NASA flew its New Horizons probe by the rock, which is nicknamed Ultima Thule and located 4 billion miles from Earth, on New Year's Day.
New Horizons flew within 2,200 miles of MU69, travelling at a speed of 32,200 mph. The flyby gave scientists the opportunity to collect photos and information about the rock that they hope will help solve some longstanding mysteries about the solar system's 4.5 billion years of history.
But it will take about 20 months for New Horizons to send all of the images it captured back to Earth, and scientists' understanding of the rock is changing as fresh perspectives get revealed.
The newest sequence of images suggests that instead of two spheres, MU69's sections (called "lobes") are somewhat flat. The shape is relatively unprecedented in scientific observations of the solar system.
"We've never seen something like this orbiting the sun," Alan Stern, principal investigator on the New Horizons mission, said in a press release.
Based on the new images, the larger lobe (nicknamed Ultima) appears to more closely resemble a giant pancake. The smaller lobe (Thule) is akin to a dented walnut, NASA's New Horizons team reported.

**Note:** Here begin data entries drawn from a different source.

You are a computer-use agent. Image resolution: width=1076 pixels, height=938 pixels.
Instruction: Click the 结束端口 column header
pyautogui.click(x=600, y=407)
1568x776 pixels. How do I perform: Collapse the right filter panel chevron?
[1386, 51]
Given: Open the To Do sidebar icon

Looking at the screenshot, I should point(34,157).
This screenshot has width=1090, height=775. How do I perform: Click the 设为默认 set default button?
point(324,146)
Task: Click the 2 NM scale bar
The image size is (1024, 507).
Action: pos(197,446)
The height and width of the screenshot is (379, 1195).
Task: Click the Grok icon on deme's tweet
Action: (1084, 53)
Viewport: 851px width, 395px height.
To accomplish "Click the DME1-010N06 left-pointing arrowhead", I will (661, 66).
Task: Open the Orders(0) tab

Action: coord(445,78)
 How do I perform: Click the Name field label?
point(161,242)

"We had an impression of Ultima Thule based on the limited number of images returned in the days around the flyby, but seeing more data has significantly changed our view," Stern said.
"It would be closer to reality to say Ultima Thule's shape is flatter, like a pancake. But more importantly, the new images are creating scientific puzzles about how such an object could even be formed."
NASA scientists shared the 3D animation of the space rock's shape below, which was created using images that New Horizons captured as it left MU69 behind. The photos were taken nearly 10 minutes after the probe passed its closest point to the rock.
While these are far from the final photos of Ultima Thule that New Horizons will send back, they do represent the spacecraft's last glimpses of the rock as it streaked away.